__STORED ROWS__:
========
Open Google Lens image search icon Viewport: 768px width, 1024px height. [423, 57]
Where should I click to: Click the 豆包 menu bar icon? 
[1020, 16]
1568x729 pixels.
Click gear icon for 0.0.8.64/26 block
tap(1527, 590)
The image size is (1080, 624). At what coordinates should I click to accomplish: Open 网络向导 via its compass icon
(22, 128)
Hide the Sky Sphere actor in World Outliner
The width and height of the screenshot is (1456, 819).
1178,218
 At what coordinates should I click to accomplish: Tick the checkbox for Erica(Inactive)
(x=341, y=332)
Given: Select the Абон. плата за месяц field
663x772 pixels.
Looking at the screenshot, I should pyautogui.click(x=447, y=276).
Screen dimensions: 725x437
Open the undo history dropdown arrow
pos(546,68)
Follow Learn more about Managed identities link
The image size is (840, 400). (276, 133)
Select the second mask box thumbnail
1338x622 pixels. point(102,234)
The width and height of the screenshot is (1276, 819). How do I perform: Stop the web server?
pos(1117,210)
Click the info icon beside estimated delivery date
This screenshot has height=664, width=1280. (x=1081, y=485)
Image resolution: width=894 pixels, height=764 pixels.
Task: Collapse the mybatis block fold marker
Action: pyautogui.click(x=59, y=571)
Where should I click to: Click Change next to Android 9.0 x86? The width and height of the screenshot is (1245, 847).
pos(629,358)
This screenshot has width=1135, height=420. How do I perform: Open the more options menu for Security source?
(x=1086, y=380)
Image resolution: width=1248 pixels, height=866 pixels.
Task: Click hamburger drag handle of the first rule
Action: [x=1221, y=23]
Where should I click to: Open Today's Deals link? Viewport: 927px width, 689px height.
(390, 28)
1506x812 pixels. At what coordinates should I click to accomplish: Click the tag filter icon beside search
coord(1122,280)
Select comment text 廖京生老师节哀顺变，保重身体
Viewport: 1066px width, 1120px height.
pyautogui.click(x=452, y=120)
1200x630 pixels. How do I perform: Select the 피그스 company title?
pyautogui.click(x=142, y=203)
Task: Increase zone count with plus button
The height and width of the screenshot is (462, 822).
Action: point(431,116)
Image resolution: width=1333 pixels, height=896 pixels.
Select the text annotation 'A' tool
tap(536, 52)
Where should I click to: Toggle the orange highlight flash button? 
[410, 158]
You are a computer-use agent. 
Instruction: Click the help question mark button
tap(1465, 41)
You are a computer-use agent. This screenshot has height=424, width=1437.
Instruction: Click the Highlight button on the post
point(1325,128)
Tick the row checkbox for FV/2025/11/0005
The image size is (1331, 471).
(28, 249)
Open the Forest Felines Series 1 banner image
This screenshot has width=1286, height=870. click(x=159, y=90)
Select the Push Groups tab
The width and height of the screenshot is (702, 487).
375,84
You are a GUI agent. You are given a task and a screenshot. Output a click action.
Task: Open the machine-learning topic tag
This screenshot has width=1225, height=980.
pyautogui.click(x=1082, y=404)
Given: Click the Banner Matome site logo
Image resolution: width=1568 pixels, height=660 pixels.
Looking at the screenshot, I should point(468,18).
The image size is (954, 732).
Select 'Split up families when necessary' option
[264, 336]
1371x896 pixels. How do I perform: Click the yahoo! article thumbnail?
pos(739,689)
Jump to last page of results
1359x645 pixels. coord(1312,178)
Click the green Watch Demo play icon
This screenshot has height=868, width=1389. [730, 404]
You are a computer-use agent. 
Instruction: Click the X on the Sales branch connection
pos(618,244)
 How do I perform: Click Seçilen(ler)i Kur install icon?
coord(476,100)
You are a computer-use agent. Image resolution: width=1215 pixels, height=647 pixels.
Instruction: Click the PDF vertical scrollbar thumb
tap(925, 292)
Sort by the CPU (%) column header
========
How many lines of the records above contain the string "Open"? Case counts, so match only that exact capitalization, and reply with the number alone.

7